If you just want to contribute but don't have an idea of what to work on, that's awesome! Vapor has a couple of boards that can help. Vapor has around 40 repositories that are actively developed and looking through them all to find something to work on is not practical so we use boards to aggregate these.

The first board is the good first issue board. Any issue in Vapor's GitHub org that's tagged with good first issue will be added to the board for you to find. These are issues that we think will be good for people relatively new to Vapor to work on as they don't require much experience of the code.

The second board is the help wanted board. This pulls in issues labelled help wanted. These are issues that could be good to fix but the core team currently has other priorities. These issues usually require a bit more knowledge if they aren't also marked with good first issue, but they could be fun projects to work on!


The final area where contributions are extremely valuable is the documentation. The docs have translations for multiple languages but not every page is translated and there are lots more languages we'd like to support! If you're interested in contributing new languages or updates see the docs README or reach out in the #documentation channel on Discord.

Contributing Process

If you've never worked on an open source project, the steps to actual contribute can be confusing but they're pretty simple.

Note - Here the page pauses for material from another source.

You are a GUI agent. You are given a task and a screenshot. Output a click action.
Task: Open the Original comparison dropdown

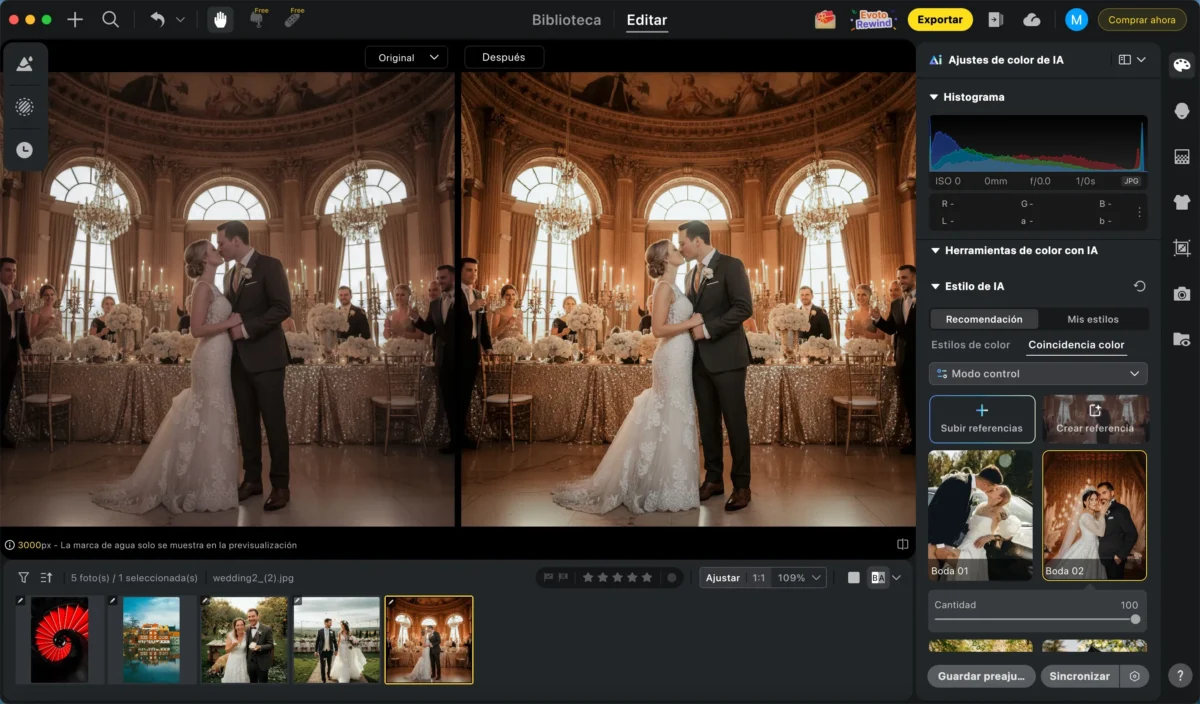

First, fork Vapor or whichever repo you want to work in. You can do this in the GitHub UI and GitHub has some excellent docs on how to do this.

You can then make changes in your fork with the usual commit and push process. Once you're ready to submit your fix, you can create a PR onto Vapor's repo. Again, GitHub has excellent docs on how to do this.

Submitting a Pull Request

When submitting a pull request there are number of things you should check:

  • All the tests pass
  • New tests added for any new behavior or bugs fixed
  • New public APIs are documented. We use DocC for our API documentation.

Vapor uses automation to reduce the amount of work needed for many tasks. For pull requests, we use the Vapor Bot to generate releases when a pull request is merged. The pull request body and title are used to generate the release notes, so make sure that they make sense and cover what you'd expect to see in release notes. We have more details on Vapor's contributing guidelines.